It’s been a while, a long while. Things have been a little difficult. The things are that December has been a lot harder than I first expected it to be. Yesterday we decorated the Christmas tree. It turned out amazing, I’m very happy with the result. It’s sort of a mix of The Andersen family ( my family.) and The Griswold family. To be honest, it’s the greatest mix of all. I’ve been a fan of the movies for years, and we always watch The national lampoon’s Christmas vacation while decorating the Christmas tree. I think it’s a great tradition and I will forever continue to have that tradition in the family.
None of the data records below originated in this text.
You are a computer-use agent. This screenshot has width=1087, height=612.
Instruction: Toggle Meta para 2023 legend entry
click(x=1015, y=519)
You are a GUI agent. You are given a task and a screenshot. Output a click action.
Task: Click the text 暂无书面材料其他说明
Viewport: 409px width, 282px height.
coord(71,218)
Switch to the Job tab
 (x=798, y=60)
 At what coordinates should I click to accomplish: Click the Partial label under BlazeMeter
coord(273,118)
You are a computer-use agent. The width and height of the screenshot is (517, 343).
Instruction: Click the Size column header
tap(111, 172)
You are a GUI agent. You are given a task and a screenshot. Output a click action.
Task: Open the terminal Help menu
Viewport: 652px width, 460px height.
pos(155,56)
Food-wise, I’ve not been eating much lately. It’s complicated because I’m not hungry but I need to eat so I just throw together an old recipe. But that will be changing in the new year whit my new project I will be posting a lot more recipes, food articles, and much more. I’ve said it before and I’m saying it again I’m super excited about it. I have been doing some recipe testing on the side, but some turned out horrible, some not so great and others turned out perfectly fine. I’m working on getting the perfect touch to a variety of new recipes coming up next year. There is a balance that tends to be as close to perfect as it can be. Seasoning your dish the right way ain’t always easy. You try something that sounds perfect but ends up horrible. Then you try something that seems wired and your brain is telling you that this or that spice would never work in a dish like “this” and then your heart tells you to try it and suddenly your dish turns out to be heaven on earth. You never really know what works and what doesn’t until you try it.
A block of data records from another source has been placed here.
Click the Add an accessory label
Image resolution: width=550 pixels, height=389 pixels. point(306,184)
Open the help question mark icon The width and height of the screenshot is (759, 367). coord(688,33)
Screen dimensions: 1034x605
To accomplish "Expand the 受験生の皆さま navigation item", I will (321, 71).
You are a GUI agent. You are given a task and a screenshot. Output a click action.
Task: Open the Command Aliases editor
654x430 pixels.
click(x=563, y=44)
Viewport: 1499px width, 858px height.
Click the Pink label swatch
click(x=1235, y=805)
Some seasoning blends you know work well together, then there is the open space where you have to try and fail to succeed to create the perfect bite to eat. It’s all about the balance of flavors and knowing what goes together and not. I got a question the other day; My stomach reacts badly to chili, but you use chili all the time and I don’t get any reaction at all. Why is that?. The answer to her question is simple, again it’s all about the balance. A hint of chili goes a long way and it will lift your dish up sky-high without ruining it. If you use a ton of chili of course you are going to have a reaction if you’re not used to it. How you balance your flavors is on of the most important things when it comes to cooking and of course follow your heart more than your brain. Deep down you have some sort of knowledge of what’s right and wrong when it comes to cooking. Like everything else in life, there is a balance that needs to be maintained.
So after a lot of back and forth I have decided not to have a backup dinner plan for Christmas Eve. This means that my Christmas eve dinner can go from traditional Andersen’s Christmas Eve dinner or it could end up as a Griswold disaster. Either way I will be telling y’all about it on Christmas day.
I hope y’all are having an amazing December 21st and I hope to see y’all back here soon for a new post.